Para os males ”entranhados” no corpo era preciso um “purgante”. Aqui a receita era muito variada, mas sempre à base de ervas medicinais, que ainda hoje pode ir à sua ervanária favorita e abastecer-se.
Deixo só alguns exemplos que nunca fizeram mal a ninguém, mas prescritos pelo bruxo da Areosa ou pelo Penteeiro – o bruxo de Alfena, tinham um especial poder – Folhas de sene, amieiro preto, calutéa, raiz de Bryone, cuscute, feno grego, o nerprum ou a sempre noiva tinham as melhores propriedades purgativas e laxativas. Cuidado com a estanca-cavalos que pode produzir efeitos purgativos muito violentos.  
Por vezes era preciso produzir o efeito contrário, mas atenção porque usadas em excesso até podiam levar à prisão de ventre – eram as plantas adstringentes – flores de sabugueiro, murta, erva benta, bistorta, pimpinela ou salgueirinha contam-se entre as mais eficazes.
Outro grande mal da época eram as “bichas” - “Olha, o neto da minha vizinha, até deitou bichas pela boca”. A culpa parece que era da carne de porco e recordo quando os meus filhos nasceram a pediatra teve muita preocupação em receitar sempre medicamentos vermífugos contra os oxiúros. Mas plantas vermífugas também não faltavam e se quiserem evitar as drogas podem recorrer a folhas de absinto, dentes de alho, matricária, santolina ou tasneira.
Muito mais vulgar e ervas de uso geral eram a parietária, a malva, a tília, a camomila, a cidreira, a melissa, a cavalinha, o ‘pericão do Gerez (comiam sempre o ‘hi’ inicial) ou o trio composto por fragária, pés de cereja e barbas de milho, se houvesse queixas da bexiga.

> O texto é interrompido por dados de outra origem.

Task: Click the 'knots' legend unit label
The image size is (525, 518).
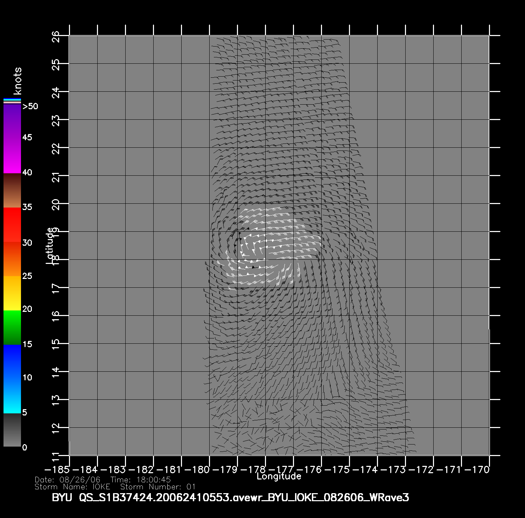Action: (17, 81)
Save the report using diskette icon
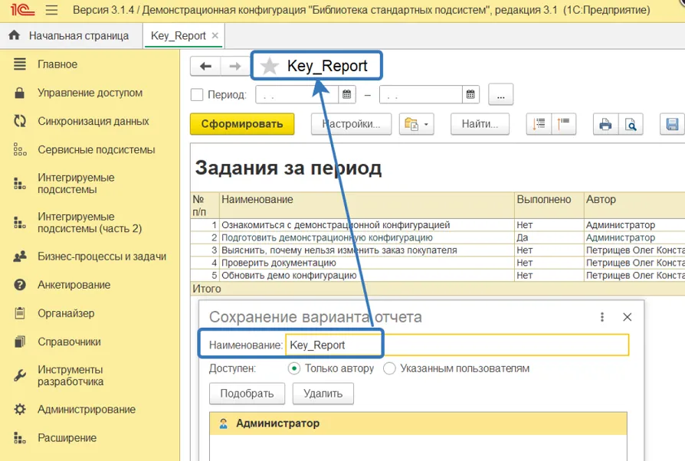The image size is (685, 461). (673, 124)
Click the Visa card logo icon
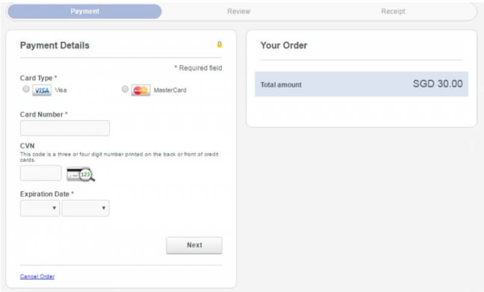The height and width of the screenshot is (292, 484). 42,90
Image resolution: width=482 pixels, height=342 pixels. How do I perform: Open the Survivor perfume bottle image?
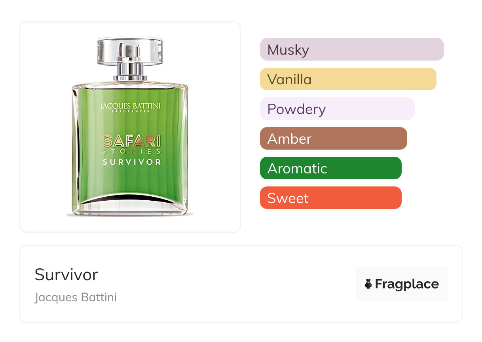(130, 127)
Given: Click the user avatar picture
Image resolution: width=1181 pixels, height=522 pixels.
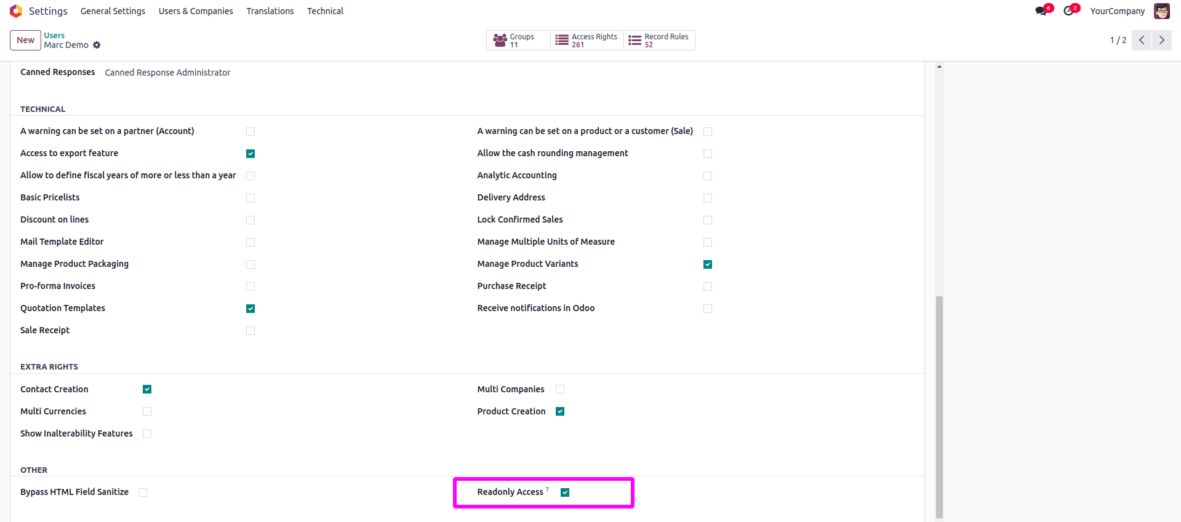Looking at the screenshot, I should click(1161, 11).
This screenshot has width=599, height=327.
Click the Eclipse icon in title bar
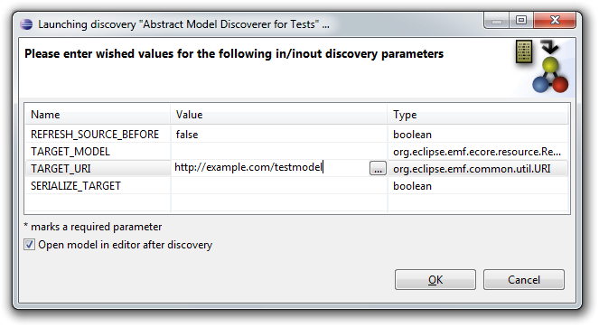click(26, 24)
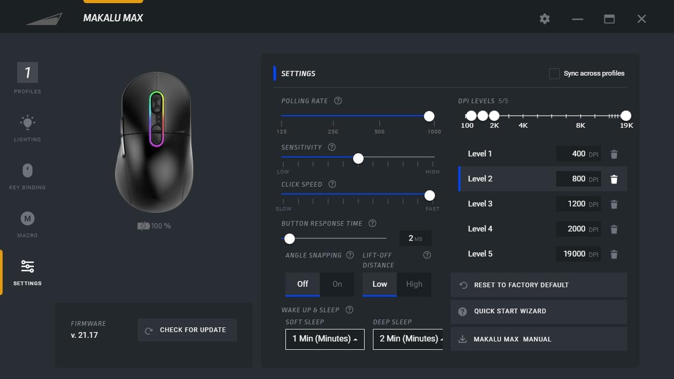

Hoje, voltando às palavras deixo algumas ervas, com nomes que convém decorar antes de entrar na ervanária. Cá o bruxo recomenda-vos:
A salsaparrilha, a quelidónia, a artenúsia e a aristoláquia (plantas emenagogas), a fedegosa, a pilosela, a saxifrágia e para acabar dois calmantes, para beberem uma chávena, depois de tudo isto - a argemona e o marroio que é um bom calmante, difícil de tomar, pelo seu cheiro detestável.
Purgem-se bem e cheirem o manjerico com as mãos, que é São João.